Over the most recent five trading days, select the top two trading days by trading volume, calculate the 50th percentile of trading prices for each window, and specify different tiesMethod values:

mpercentileTopN(X=tradePrice, S=tradeVolume, percent=50, window=5, top=2, ascending=false, tiesMethod="oldest")
// Output: [431.2, 432.35, 432.8, 432.8, 432.8, 432.8]

mpercentileTopN(X=tradePrice, S=tradeVolume, percent=50, window=5, top=2, ascending=false, tiesMethod="latest")
// Output: [431.2, 432.35, 432.8, 433.45, 433.45, 435.0]

mpercentileTopN(X=tradePrice, S=tradeVolume, percent=50, window=5, top=2, ascending=false, tiesMethod="all")
// Output: [431.2, 432.35, 432.8, 433.5, 433.5, 434.15]

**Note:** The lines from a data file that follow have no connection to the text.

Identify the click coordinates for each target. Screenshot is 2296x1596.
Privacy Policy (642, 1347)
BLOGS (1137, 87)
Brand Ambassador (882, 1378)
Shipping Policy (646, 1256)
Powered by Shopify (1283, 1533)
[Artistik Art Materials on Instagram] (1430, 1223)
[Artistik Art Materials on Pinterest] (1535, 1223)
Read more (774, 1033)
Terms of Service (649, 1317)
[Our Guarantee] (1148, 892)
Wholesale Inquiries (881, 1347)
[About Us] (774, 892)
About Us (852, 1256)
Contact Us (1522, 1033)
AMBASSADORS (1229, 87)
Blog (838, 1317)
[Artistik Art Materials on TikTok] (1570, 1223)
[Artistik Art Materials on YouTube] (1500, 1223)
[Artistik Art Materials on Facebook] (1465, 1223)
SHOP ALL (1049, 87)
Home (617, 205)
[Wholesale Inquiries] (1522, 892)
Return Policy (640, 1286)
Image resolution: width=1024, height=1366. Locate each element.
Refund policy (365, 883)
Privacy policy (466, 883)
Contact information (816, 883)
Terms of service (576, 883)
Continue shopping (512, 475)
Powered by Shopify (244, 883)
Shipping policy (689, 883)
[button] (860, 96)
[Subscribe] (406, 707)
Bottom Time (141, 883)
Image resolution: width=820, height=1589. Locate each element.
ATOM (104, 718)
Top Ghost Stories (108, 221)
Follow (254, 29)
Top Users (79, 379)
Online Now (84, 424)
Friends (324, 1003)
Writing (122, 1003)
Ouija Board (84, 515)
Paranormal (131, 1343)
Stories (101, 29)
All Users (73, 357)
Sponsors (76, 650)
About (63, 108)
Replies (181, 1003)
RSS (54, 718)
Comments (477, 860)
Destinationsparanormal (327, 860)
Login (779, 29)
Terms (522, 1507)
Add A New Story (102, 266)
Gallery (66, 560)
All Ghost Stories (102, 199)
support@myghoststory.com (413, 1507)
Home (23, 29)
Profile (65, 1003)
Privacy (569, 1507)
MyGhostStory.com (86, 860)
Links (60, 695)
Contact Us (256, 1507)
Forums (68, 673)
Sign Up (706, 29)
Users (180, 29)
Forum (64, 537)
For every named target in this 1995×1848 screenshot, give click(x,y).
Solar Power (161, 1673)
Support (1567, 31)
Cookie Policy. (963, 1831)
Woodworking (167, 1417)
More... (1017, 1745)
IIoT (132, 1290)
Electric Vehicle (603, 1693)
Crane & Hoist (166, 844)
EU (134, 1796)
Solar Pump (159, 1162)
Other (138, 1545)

Using the data on 2024.02.08 as an example, tradeVolume=[900, 900, 900, 760, 900] in the most recent five-day window. Four trading days are tied for the highest trading volume of 900, but top=2 requires that only the top two ranks be retained:

  • tiesMethod="oldest": Takes the two highest-volume trading days that entered the window earliest, with corresponding prices of 433.5 and 432.1;
  • tiesMethod="latest": Takes the two highest-volume trading days that entered the window latest, with corresponding prices of 434.8 and 435.2;
  • tiesMethod="all": Retains all trading days tied for the highest trading volume, with corresponding prices of 433.5, 432.1, 434.8, and 435.2.